In a famous episode of Star Trek: The Next Generation — my favorite TV show of all time — Captain Picard castigates an alien for turning his society into a fascist empire. When the alien responds that the fascist government’s forced modernization program raised his daughter out of poverty, Picard responds with the beautiful quote at the top of this post: “Her belly may be full, but her spirit will be empty.” But was Picard arguing that it was the full bellies themselves that emptied the people’s spirits? Was he merely arguing that the fascist empire ought to become a poorer fascist empire, in order to restore the virtue of the people? Only a fool would think so.
Look, I also want America to have a stronger society. I want us to have more kids. I want us to have more stable families. I want us to have closer-knit communities, better moral values, etc. But that doesn’t mean the New Right knows how to get us there. So far, the New Right has built nothing — no new community organizations or institutions, no religious revival, nothing that would knit our society together. It has merely thrashed and thrashed against modernity, with no plan for a replacement. JD Vance’s crusade against GDP is simply more of the same.
“Done right” means getting immigrants who, on average, earn more than the native-born. This raises GDP by a composition effect — you have richer people on average. It also probably raises GDP by other means — increasing market size which increases returns to scale, boosting innovation and entrepreneurship, and so on. If you get mostly low-skilled immigrants, things get dicier — the composition effect reduces GDP because you’re importing poorer people, but the increased market size may still cancel that out. But in general, if you want higher per capita GDP, you should be selective in terms of who you let into the country. Total GDP, of course, is a different matter — if you want a bigger country, in order to be more powerful in military terms, then letting in tons of low-skilled immigrants may be worth it even if they reduce per capita GDP. And of course, there are distributional reasons to allow in low-skilled immigration — eldercare and so on. But basically, if you let in high-skilled immigrants, your society gets richer by pretty much every metric.
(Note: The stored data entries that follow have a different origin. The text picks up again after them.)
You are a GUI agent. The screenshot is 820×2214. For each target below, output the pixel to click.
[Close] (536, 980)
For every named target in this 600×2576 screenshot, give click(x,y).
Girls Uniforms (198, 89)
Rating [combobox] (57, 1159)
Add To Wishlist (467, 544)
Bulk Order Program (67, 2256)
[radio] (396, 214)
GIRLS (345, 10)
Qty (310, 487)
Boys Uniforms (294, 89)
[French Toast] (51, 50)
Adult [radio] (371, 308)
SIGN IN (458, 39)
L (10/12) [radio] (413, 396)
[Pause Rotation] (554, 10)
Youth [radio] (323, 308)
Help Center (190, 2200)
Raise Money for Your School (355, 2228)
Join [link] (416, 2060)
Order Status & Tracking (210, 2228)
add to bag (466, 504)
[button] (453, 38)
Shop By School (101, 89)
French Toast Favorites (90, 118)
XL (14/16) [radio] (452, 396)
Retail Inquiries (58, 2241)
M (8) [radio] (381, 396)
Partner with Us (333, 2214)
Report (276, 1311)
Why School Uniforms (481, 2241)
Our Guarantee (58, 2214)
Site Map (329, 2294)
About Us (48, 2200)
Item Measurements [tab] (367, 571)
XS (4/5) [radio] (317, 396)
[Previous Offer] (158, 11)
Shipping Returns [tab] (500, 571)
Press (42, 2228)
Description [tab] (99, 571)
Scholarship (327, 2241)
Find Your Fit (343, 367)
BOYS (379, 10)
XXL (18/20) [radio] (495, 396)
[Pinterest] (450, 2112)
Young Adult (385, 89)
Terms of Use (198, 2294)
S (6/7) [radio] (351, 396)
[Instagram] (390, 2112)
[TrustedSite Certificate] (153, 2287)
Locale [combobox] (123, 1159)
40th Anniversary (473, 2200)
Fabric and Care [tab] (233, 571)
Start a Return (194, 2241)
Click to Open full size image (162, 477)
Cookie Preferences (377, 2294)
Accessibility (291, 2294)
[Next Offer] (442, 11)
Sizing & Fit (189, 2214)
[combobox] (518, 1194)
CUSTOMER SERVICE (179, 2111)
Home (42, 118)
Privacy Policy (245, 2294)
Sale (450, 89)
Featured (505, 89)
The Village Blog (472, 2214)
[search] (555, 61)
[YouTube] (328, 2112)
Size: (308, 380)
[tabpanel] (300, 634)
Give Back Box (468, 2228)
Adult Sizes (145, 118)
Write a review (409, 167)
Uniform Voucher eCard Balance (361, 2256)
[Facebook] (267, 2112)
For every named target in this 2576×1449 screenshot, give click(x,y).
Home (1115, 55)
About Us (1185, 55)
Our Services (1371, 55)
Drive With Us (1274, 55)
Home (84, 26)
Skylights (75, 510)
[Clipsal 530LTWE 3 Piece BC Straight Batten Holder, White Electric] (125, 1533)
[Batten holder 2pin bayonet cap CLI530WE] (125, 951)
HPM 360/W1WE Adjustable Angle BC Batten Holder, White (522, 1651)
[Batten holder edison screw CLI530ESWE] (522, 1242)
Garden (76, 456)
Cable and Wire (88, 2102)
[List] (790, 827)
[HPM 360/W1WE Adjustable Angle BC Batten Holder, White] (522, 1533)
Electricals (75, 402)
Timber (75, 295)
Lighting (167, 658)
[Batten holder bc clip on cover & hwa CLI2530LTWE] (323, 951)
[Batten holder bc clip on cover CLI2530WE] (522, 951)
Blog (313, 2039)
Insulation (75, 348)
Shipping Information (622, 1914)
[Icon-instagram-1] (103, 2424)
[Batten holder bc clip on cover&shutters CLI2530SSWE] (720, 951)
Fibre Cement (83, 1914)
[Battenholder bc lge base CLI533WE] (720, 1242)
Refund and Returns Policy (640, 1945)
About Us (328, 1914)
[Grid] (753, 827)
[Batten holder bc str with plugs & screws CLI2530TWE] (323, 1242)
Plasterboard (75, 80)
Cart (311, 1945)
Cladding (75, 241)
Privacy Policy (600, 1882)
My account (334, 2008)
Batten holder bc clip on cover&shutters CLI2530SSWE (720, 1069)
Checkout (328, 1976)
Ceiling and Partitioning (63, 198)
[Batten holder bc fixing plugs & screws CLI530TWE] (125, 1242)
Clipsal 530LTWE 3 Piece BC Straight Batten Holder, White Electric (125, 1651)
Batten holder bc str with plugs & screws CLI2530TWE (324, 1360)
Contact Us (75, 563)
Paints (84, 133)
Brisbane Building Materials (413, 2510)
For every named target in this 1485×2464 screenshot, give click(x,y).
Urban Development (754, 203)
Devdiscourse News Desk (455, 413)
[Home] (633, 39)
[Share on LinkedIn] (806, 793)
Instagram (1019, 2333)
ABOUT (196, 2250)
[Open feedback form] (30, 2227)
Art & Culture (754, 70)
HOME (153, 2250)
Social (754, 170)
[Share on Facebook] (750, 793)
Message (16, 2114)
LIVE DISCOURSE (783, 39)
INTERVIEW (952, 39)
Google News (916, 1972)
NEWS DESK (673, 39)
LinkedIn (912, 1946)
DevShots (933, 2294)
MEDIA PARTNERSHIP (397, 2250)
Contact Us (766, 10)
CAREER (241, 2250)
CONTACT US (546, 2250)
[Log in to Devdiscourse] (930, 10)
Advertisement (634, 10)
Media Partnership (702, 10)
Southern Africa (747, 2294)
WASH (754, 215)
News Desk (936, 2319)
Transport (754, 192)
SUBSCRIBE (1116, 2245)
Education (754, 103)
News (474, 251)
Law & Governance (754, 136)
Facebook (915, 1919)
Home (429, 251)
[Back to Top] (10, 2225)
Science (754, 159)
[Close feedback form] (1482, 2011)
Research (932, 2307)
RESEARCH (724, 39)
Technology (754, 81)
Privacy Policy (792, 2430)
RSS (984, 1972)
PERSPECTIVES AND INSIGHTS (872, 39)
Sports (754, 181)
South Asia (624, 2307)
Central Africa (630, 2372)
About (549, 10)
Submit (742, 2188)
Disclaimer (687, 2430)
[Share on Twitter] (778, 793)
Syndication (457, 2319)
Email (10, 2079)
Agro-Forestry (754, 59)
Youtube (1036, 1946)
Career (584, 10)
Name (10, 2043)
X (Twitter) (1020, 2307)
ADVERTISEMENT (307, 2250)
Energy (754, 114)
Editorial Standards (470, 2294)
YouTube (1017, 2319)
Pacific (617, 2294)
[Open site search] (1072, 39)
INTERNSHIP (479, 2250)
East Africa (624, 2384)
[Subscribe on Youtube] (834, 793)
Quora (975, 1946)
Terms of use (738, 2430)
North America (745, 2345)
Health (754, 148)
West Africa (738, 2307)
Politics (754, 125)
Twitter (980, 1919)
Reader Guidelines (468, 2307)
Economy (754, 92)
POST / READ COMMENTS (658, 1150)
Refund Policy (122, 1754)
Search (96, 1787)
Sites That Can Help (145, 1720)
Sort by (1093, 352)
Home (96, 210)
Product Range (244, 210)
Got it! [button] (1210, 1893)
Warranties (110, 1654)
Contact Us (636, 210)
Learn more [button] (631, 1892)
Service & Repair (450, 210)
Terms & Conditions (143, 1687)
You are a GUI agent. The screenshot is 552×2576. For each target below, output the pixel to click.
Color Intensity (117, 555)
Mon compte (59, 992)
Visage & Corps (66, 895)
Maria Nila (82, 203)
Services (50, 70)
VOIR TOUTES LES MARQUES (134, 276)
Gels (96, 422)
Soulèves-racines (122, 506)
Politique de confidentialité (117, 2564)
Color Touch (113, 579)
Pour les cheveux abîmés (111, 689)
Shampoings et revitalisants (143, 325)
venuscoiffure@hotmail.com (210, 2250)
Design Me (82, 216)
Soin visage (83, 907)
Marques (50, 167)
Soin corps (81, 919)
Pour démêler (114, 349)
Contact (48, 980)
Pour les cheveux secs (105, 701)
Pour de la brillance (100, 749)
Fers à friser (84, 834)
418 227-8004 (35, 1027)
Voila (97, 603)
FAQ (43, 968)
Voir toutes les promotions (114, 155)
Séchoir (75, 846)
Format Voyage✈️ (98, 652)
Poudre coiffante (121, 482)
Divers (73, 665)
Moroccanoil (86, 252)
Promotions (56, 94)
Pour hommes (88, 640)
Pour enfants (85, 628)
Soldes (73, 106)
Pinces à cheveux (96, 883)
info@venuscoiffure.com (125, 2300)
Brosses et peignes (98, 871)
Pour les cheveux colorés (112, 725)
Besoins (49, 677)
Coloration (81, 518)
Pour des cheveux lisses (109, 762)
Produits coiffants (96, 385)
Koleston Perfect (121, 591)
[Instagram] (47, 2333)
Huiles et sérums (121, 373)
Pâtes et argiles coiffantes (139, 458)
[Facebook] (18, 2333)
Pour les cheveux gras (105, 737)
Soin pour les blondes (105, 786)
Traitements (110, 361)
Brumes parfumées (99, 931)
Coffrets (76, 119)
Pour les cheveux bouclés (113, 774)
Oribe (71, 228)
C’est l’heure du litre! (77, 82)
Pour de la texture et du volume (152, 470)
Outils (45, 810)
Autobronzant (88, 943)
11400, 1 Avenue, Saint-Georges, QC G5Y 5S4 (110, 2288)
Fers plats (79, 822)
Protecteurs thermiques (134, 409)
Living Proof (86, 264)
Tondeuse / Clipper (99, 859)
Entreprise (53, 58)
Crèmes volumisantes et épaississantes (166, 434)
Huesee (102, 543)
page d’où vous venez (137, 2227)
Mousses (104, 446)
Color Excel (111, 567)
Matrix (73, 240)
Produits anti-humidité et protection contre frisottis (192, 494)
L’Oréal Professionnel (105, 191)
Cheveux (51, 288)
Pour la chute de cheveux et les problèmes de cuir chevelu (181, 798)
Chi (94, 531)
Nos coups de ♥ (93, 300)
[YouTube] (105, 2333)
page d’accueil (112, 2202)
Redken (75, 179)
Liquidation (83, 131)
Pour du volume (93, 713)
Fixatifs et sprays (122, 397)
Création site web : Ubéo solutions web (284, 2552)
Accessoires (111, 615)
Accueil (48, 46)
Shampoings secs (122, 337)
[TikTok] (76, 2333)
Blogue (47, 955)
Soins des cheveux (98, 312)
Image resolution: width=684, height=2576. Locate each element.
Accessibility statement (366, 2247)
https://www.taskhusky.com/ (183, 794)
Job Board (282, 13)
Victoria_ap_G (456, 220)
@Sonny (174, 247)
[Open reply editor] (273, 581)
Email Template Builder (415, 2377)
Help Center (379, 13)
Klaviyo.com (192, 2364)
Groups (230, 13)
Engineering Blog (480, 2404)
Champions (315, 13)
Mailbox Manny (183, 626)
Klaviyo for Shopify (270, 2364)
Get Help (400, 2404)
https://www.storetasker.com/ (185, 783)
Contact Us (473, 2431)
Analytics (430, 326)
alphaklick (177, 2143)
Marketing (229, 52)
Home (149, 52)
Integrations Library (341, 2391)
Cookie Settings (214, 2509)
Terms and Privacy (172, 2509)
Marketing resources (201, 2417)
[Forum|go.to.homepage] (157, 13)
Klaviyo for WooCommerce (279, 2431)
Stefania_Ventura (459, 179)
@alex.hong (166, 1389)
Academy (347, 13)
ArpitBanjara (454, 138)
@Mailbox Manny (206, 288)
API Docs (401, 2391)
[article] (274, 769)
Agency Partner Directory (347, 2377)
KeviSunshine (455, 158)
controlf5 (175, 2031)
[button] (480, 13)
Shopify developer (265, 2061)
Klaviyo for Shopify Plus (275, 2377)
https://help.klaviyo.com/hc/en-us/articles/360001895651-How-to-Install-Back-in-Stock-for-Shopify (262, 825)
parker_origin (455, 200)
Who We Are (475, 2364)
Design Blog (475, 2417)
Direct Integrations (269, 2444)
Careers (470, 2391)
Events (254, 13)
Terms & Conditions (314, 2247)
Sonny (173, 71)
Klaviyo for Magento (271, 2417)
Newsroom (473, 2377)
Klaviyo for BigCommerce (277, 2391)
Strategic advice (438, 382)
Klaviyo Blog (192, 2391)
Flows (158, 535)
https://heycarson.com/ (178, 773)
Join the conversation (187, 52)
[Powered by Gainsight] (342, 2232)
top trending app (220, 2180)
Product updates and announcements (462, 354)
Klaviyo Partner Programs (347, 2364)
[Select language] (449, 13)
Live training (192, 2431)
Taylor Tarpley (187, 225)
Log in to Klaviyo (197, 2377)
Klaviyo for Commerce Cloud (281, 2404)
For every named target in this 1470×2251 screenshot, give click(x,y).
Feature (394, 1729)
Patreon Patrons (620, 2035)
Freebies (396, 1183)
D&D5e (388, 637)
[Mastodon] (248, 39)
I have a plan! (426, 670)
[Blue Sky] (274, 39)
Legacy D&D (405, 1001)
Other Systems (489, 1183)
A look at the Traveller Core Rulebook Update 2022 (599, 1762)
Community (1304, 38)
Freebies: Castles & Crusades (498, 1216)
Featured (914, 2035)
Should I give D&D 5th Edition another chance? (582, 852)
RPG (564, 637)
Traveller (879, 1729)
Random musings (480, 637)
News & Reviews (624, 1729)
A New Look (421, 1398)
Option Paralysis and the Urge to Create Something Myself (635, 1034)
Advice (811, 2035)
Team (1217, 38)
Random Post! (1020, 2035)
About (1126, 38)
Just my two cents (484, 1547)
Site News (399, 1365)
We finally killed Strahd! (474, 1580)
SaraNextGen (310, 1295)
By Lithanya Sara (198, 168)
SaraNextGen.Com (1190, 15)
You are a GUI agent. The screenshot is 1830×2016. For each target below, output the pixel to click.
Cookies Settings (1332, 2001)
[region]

In fact, if you care about Americans having jobs, maximizing GDP growth is an important part of the equation. Okun’s Law — one of the most well-established regularities in economics — states that the unemployment rate is very strongly (negatively) correlated with quarterly GDP growth:

And only when GDP is growing robustly is there upward pressure on wages. The greatest period of growth for working-class wages in America since the 1960s was 2014-2024, despite inflation and the pandemic, because steady GDP growth kept us at full employment for most of that time.
Nor is this simply a case of correlation vs. causation. The mechanism is aggregate demand — when the economy is growing fast, people need more workers to produce things. So if you increase aggregate demand to make GDP grow faster, you raise total employment (though you don’t always want to do this, because of inflation). Yes, you can give people government jobs when the economy isn’t growing, but A) these jobs will generally not be great, and B) this will lower productivity and put downward pressure on wages. So for good jobs, you need GDP growth.